Now imagine that one raises the temperature until this unstable region vanishes. As it does so, the two points at which the above conditions are met draw nearer until they coincide. In the same way that two simple roots draw near to become a root of multiplicity two, this means that the second derivative must vanish:

$$\left(\frac{\partial^2 P}{\partial V^2}\right)_T = 0.$$

By definition, this point at which the instability vanishes (or appears, depending on which direction you're going) is the critical point, and so the temperature, pressure and volume here are the critical temperature, pressure and volume. Hence, at the critical temperature, there is some volume at which the conditions

$$\left(\frac{\partial P}{\partial V}\right)_T = 0,$$

$$\left(\frac{\partial^2 P}{\partial V^2}\right)_T = 0,$$

are obeyed.


I'll split my answer into two parts since the question touches two related but different issues.

Relationship between the highest possible temperature before a liquid becomes a gas and vanishing of $\left(\frac{\partial P}{\partial V}\right)_T$ and $\left(\frac{\partial^2 P}{\partial V^2}\right)_T$.

From a mathematical perspective, the points where the first derivative of a function vanishes are critical points because they mark where the behavior of the function changes. In particular, if we have a family of smooth functions, a horizontal inflection point, where first and second derivatives vanish, marks the passage from strictly monotonic to non-strictly monotonic functions. In the case of the liquid-vapor phase transition, the isotherms go from smooth monotonic curves to the non-analytic isotherms with two non-analytic points at the boundary of the coexistence region. Between these two points, the isotherms are horizontal lines (see the following image from Wikipedia).

enter image description here

The region to the left of the coexistence line (in blue) corresponds to a homogeneous liquid (small volume = high density). The region to the right of the red curve corresponds to the homogeneous vapor (high volume = low density). The horizontal part of the isotherms corresponds to a heterogeneous coexistence of liquid and vapor at the same pressure. It is the physical requirement of coexistence at the same pressure which requires the vanishing of the second derivative at the critical point since it is the ending point of the set of horizontal isotherms.
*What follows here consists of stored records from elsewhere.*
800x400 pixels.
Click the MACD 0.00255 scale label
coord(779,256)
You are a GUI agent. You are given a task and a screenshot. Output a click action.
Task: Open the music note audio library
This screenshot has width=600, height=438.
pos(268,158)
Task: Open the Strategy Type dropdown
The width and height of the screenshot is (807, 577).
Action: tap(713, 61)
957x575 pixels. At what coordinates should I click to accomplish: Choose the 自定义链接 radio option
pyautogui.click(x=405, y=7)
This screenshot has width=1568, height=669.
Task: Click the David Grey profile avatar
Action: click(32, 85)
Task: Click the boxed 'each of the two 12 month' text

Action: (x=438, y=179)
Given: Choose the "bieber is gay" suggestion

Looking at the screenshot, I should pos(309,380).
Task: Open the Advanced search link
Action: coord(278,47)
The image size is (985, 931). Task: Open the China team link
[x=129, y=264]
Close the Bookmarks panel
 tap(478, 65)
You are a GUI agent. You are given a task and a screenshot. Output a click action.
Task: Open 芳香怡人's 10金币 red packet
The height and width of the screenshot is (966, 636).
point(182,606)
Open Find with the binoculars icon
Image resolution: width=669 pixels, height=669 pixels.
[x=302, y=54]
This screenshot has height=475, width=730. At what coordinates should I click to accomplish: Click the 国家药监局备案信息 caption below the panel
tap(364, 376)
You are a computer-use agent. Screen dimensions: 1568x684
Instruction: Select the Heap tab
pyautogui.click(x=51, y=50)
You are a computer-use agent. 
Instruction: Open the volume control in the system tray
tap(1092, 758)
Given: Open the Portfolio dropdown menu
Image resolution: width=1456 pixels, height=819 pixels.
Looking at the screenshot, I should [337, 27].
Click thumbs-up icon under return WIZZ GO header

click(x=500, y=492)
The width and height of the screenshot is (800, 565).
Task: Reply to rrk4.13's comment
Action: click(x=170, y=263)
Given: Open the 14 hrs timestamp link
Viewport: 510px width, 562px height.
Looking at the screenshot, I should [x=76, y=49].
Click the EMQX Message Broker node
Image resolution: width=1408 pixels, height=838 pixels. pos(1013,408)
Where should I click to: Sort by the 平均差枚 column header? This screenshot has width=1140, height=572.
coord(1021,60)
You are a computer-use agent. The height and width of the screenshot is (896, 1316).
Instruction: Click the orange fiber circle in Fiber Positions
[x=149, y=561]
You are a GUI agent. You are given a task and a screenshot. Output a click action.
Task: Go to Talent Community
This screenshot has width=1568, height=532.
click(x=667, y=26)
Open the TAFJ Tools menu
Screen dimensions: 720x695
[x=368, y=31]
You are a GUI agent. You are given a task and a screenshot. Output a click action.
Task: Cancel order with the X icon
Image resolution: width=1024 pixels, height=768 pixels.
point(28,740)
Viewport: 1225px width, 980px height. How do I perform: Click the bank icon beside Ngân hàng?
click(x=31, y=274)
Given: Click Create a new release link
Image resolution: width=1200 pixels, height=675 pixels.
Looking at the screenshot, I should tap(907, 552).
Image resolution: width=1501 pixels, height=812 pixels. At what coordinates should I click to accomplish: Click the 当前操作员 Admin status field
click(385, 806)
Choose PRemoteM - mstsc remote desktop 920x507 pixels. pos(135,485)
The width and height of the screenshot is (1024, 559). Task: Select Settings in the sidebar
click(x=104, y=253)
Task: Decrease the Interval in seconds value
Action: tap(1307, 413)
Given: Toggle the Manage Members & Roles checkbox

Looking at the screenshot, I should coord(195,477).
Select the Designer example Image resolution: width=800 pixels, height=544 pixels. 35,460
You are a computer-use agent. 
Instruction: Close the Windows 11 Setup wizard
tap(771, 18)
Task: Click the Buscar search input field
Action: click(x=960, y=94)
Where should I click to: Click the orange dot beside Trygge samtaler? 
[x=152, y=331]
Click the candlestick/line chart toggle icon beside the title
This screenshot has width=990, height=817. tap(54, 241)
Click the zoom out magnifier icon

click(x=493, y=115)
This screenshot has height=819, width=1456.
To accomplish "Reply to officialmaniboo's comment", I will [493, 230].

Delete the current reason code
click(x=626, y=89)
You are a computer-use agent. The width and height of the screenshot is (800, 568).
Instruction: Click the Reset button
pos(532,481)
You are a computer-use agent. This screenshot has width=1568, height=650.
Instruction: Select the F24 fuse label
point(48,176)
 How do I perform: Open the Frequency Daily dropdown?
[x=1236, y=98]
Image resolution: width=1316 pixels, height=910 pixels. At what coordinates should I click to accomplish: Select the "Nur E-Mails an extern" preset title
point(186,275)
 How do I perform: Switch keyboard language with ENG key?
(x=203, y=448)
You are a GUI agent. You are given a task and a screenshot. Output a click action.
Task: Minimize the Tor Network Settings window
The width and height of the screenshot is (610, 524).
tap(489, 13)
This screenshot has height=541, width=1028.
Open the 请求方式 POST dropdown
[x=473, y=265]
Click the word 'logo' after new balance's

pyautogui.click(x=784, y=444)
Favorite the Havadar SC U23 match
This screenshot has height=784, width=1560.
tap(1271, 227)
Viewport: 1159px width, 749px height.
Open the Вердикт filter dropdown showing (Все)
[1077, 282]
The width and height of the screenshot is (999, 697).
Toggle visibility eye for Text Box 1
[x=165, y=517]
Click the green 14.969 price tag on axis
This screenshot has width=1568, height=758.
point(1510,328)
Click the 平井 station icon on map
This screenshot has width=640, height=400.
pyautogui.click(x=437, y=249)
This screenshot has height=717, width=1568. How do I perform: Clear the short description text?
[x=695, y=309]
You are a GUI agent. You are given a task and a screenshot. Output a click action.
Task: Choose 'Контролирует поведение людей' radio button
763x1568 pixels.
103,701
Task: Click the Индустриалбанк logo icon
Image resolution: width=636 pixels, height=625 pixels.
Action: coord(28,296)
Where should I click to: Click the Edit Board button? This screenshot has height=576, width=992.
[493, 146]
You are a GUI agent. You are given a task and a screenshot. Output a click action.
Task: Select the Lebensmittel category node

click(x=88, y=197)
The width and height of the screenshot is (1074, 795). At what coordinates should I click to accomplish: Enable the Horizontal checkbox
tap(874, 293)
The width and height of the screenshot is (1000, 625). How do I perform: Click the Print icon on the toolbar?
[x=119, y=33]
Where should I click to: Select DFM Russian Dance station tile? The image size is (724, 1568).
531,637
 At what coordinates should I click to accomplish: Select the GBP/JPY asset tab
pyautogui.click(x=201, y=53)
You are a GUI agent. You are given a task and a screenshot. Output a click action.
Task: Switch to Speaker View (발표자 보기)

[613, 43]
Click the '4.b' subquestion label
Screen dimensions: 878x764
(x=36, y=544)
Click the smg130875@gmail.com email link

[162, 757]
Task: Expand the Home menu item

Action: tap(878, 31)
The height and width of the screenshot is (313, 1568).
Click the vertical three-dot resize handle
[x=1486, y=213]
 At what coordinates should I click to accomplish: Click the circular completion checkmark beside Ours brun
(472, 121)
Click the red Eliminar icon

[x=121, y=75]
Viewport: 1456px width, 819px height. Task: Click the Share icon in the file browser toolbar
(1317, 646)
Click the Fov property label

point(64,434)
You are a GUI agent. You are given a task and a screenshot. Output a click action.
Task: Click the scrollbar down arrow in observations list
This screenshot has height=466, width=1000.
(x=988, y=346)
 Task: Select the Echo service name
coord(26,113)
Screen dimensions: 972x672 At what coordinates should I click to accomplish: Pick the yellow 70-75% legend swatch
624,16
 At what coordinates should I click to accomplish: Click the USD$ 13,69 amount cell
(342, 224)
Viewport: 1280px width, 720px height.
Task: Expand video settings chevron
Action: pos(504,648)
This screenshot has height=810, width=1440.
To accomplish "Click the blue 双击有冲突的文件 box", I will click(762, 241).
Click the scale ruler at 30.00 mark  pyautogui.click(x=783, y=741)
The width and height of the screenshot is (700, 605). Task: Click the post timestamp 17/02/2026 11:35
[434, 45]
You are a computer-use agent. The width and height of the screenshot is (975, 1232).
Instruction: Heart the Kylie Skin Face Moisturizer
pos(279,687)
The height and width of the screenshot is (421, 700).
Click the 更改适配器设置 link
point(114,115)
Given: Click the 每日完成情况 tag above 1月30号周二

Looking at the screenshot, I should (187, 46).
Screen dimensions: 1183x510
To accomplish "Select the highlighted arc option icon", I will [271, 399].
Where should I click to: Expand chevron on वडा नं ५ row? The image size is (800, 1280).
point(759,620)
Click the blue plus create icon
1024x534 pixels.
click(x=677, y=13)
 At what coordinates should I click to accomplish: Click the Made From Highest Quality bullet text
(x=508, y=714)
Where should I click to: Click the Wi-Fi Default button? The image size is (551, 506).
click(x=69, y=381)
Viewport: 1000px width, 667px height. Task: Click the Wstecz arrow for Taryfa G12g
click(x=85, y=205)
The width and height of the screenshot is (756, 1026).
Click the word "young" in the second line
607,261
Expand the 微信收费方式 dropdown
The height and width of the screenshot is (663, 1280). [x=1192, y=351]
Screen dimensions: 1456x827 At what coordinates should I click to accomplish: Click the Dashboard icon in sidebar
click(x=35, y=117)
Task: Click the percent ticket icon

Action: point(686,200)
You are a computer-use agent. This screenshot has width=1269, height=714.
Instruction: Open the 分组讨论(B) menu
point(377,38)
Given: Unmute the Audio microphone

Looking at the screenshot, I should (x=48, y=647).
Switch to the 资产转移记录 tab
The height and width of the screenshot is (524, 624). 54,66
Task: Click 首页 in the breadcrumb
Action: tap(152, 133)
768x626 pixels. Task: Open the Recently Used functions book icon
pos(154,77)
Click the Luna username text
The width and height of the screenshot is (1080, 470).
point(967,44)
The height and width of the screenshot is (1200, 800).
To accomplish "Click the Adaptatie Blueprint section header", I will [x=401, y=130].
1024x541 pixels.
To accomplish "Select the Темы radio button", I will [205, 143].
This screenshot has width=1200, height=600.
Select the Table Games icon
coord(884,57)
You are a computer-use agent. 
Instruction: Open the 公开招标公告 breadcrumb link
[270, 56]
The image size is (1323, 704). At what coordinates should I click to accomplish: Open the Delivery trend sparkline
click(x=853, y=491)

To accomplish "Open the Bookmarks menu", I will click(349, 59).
In liquids that have a smaller volume than their container, $\frac{\partial P}{\partial V}=0$ and $\frac{\partial^2 P}{\partial V^2}=0$ would be true despite not being at the critical temperature.

It is true. It is just a trivial consequence of the previous discussion. If we put a given volume of liquid in a not too large container, at equilibrium, only part of the liquid becomes a vapor coexisting with the remaining liquid at a pressure below the critical pressure. Therefore, being in the horizontal part of the isotherms, all the derivatives of pressure with respect to the volume vanish. However, there is no contradiction with the definition of the critical point. That is the unique point on the critical isotherm where $\frac{\partial P}{\partial V}=0$.